New findings show how climate change is influencing India’s farmer suicides

A suicide epidemic among India’s farmers has shaken the country and contributed to a doubling of the nation’s suicide rate since 1980.

It’s a widespread and intensely personal issue, one that has been difficult to tease out the root source. Debt, mental health, lack of social services, weather vagaries and even media coverage have all been put forward as part of the problem. Now, recent research published in the Proceedings of the National Academy of Sciences suggests that climate change could also be playing a role.

The findings attribute more than 59,000 suicides in India to rising temperatures since 1980. With the world expected to warm further, the results suggest that adaptation could play a key role in helping farmers.

“Suicide is a heartbreaking indicator of human hardship, and I felt that if this phenomenon were in fact affected by a changing climate, it would be essential to quantify its effect and consider this relationship as we build climate policy for the future,” Tamma Carleton, a PhD student at the University of California, Berkeley who authored the new study, said.

Agriculture makes up 14 percent of India’s GDP, but employs 230 million people or 32 percent of the rural population.

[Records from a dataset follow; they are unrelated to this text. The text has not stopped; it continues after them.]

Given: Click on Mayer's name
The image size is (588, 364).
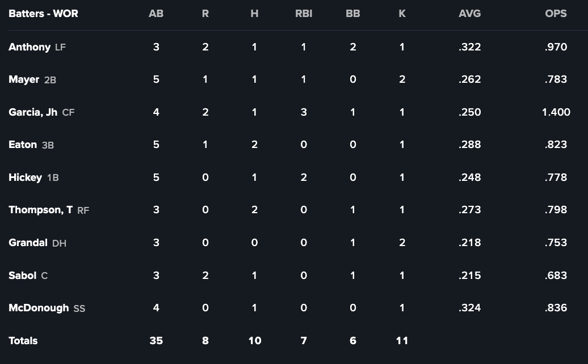Looking at the screenshot, I should coord(24,79).
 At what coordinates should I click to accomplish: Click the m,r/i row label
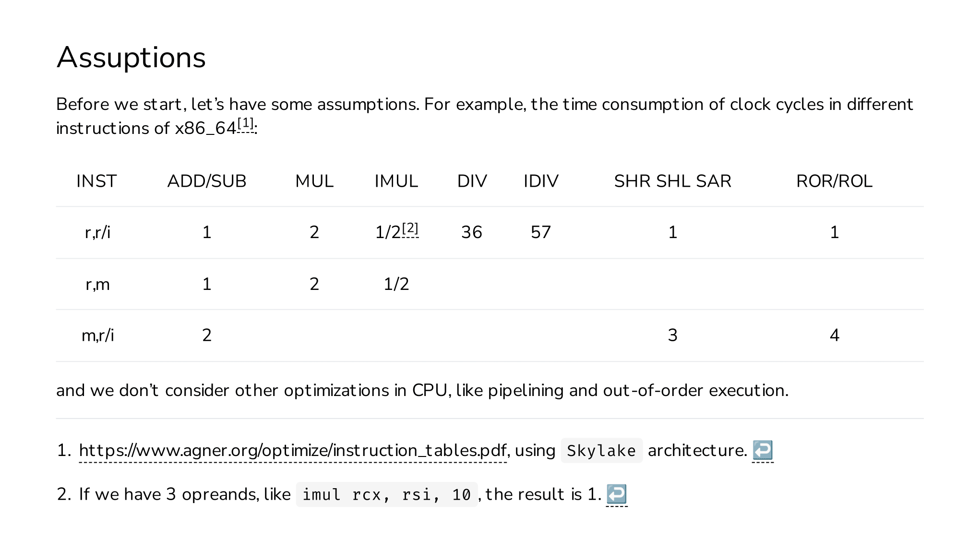coord(97,335)
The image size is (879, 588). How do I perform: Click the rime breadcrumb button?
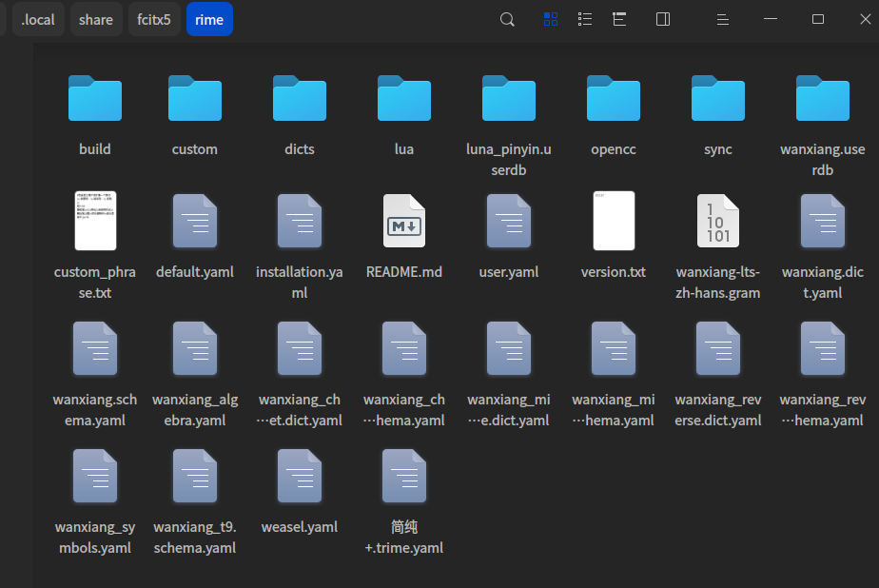[x=209, y=19]
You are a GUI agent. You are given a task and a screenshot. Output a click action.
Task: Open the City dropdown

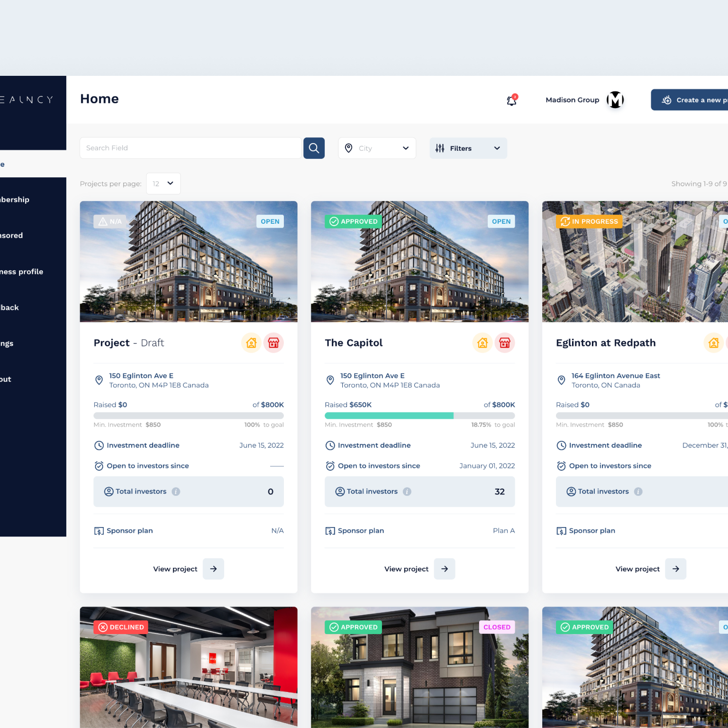click(x=377, y=148)
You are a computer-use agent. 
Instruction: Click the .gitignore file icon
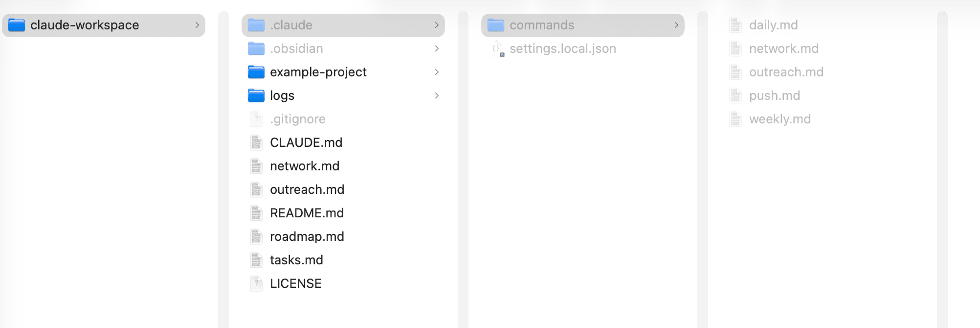coord(256,119)
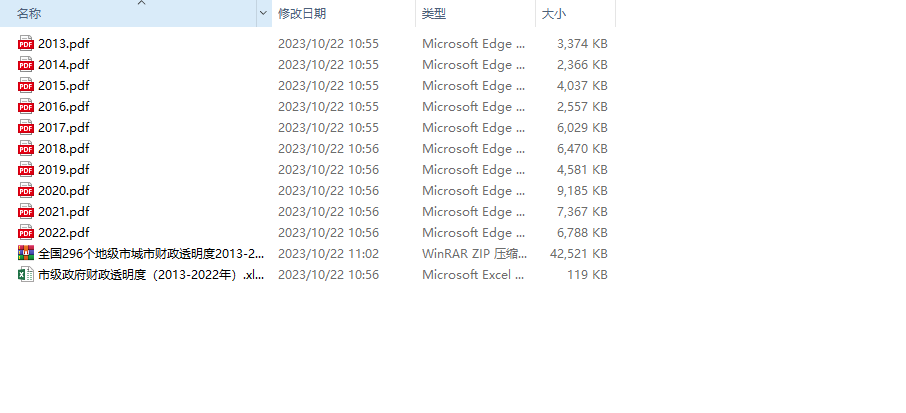Click the Excel workbook file icon

coord(26,274)
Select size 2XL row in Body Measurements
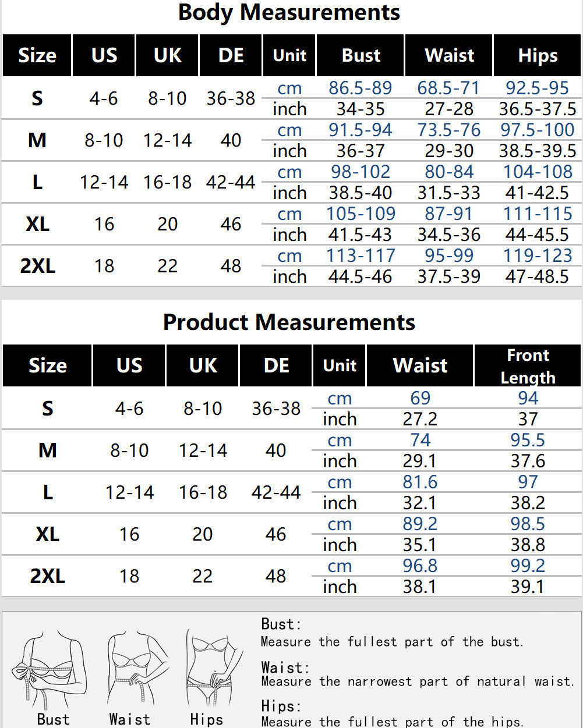 291,266
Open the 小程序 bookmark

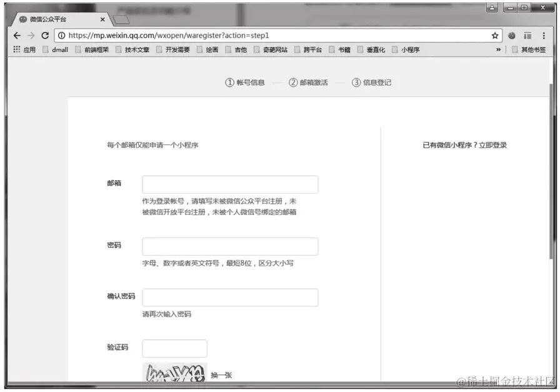click(x=409, y=49)
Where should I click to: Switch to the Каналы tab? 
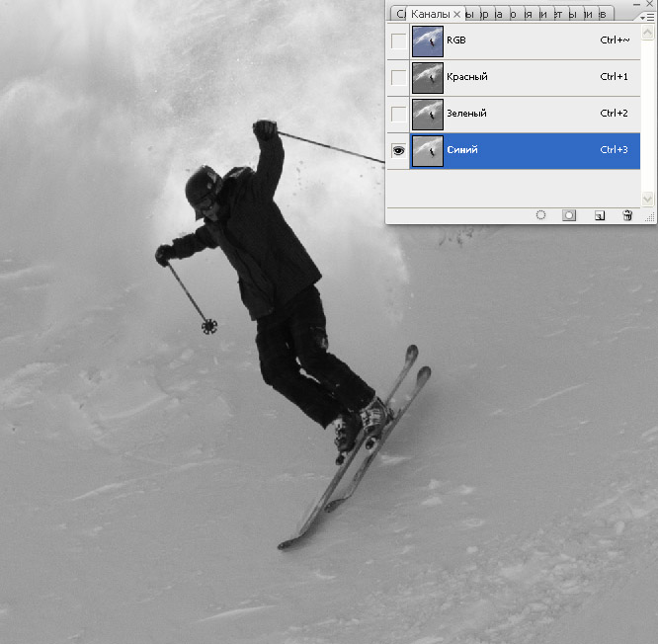tap(430, 14)
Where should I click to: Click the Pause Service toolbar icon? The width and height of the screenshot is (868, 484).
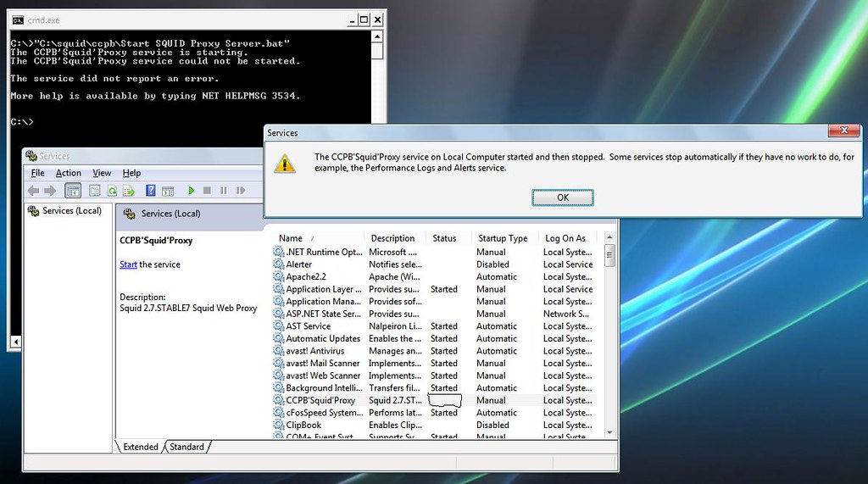click(x=223, y=191)
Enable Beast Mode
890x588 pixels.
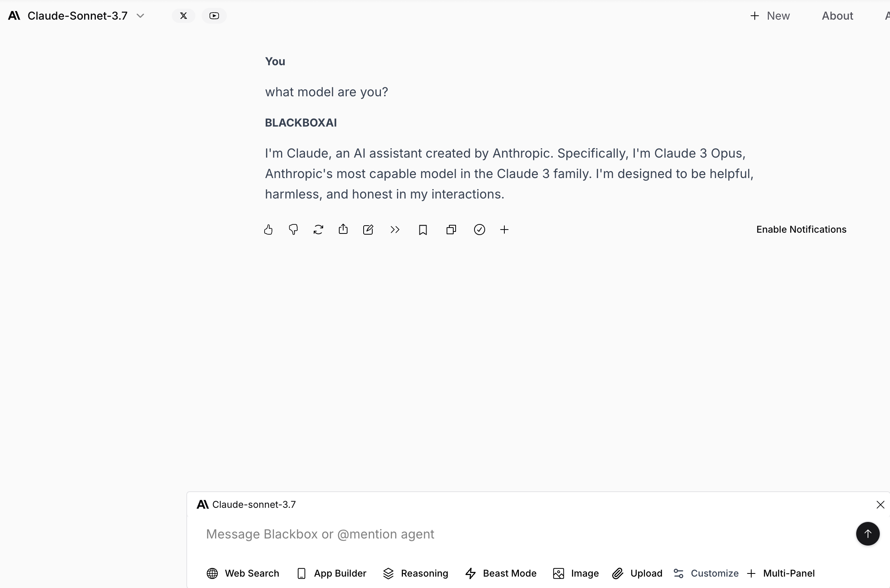[x=501, y=573]
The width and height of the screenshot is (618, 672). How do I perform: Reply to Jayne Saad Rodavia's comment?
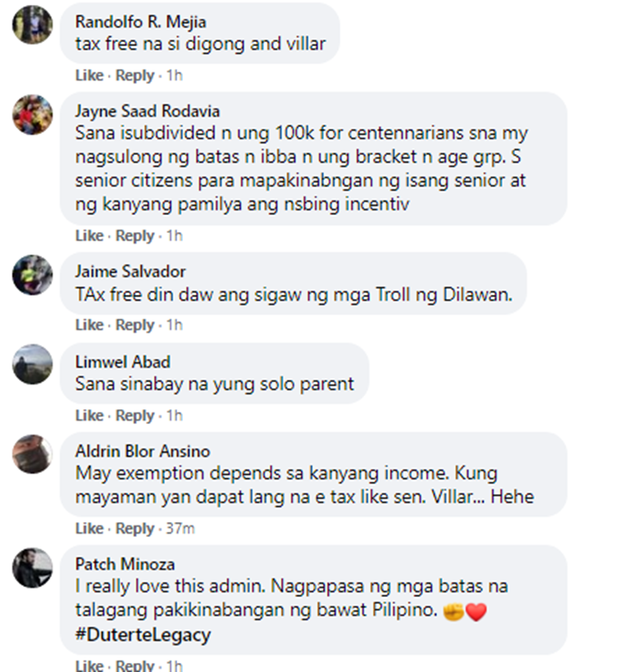[x=134, y=236]
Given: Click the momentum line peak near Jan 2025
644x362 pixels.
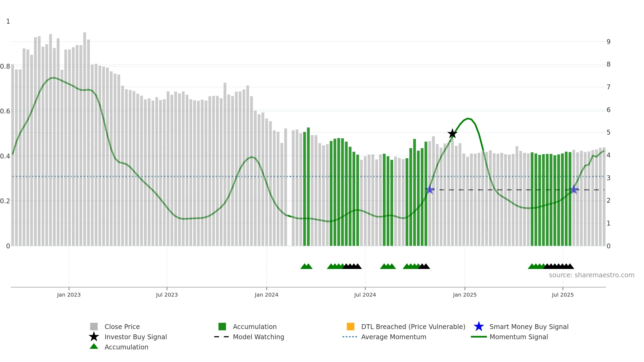Looking at the screenshot, I should (468, 118).
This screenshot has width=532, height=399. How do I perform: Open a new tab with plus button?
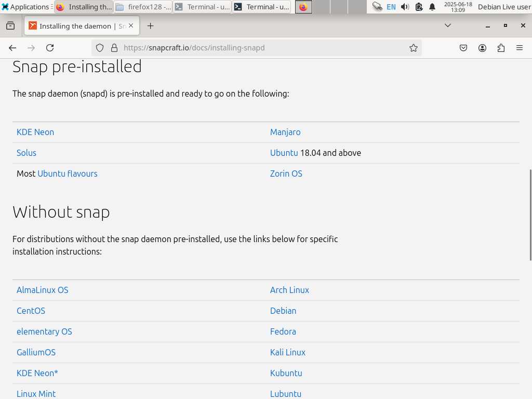(150, 26)
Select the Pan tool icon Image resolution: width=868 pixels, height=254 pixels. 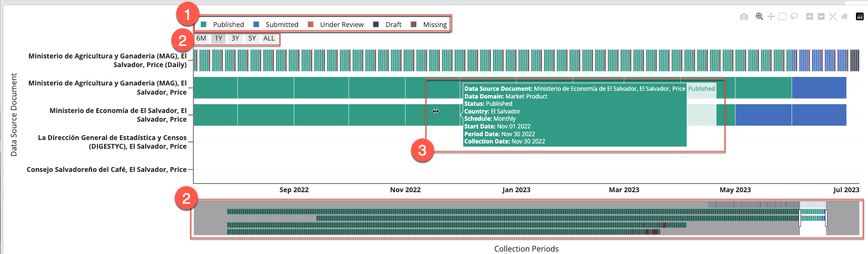pyautogui.click(x=771, y=16)
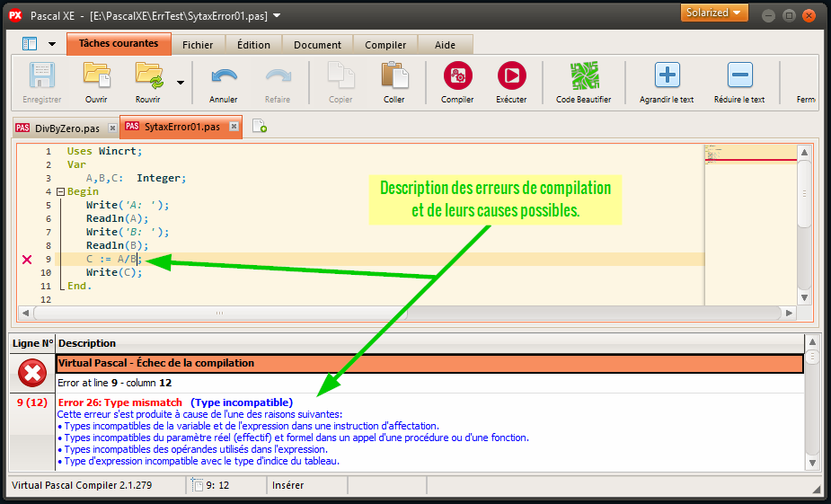
Task: Close the DivByZero.pas tab
Action: [x=112, y=128]
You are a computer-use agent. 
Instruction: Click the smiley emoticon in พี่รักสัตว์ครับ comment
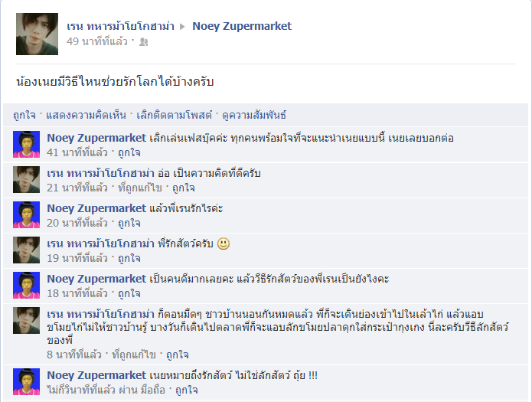click(x=224, y=243)
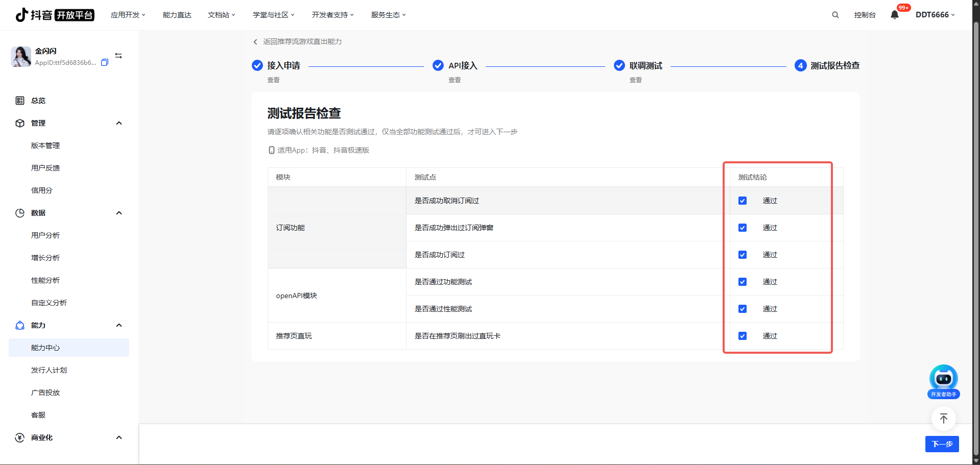Screen dimensions: 980x465
Task: Click the 金闪闪 app avatar image
Action: coord(21,57)

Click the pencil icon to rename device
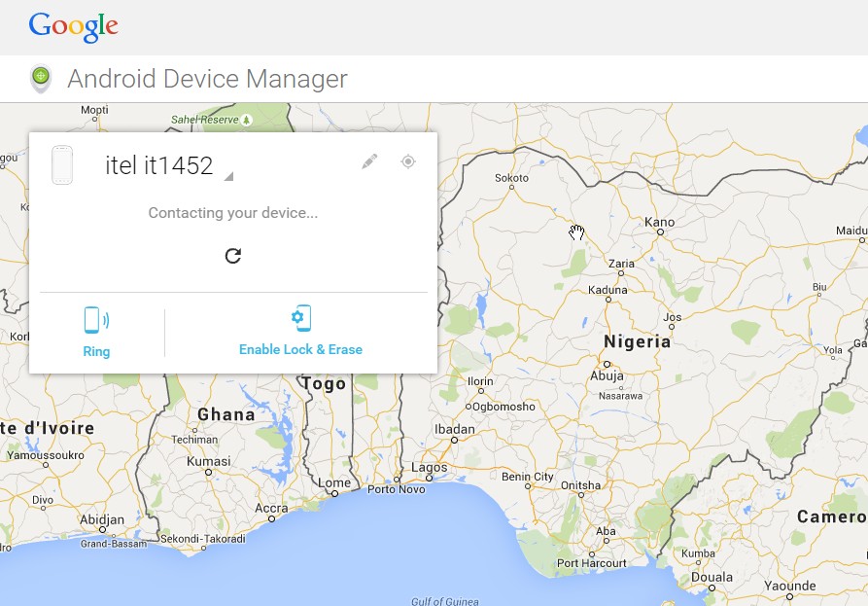click(x=368, y=161)
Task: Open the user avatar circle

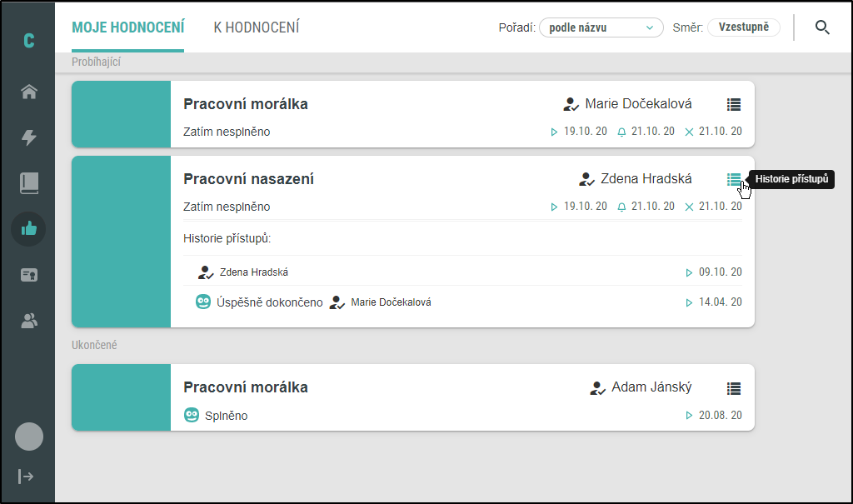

Roughly two-thirds of those farmers have poor access to irrigation and rely on rainfed agriculture, itself a crapshoot tied to the Indian monsoon. That leaves them vulnerable to not just drought but other climate shocks like rising temperatures.

“These farmers and agricultural workers face extremely stressful and difficult conditions,” Carleton said. “In this risky environment where families are very poor, any additional shock can lead to extreme economic destitution, and some individuals may cope with that hardship by committing suicide. I find that the climate, and temperature in particular, causes crop losses while also elevating the risk of suicide.”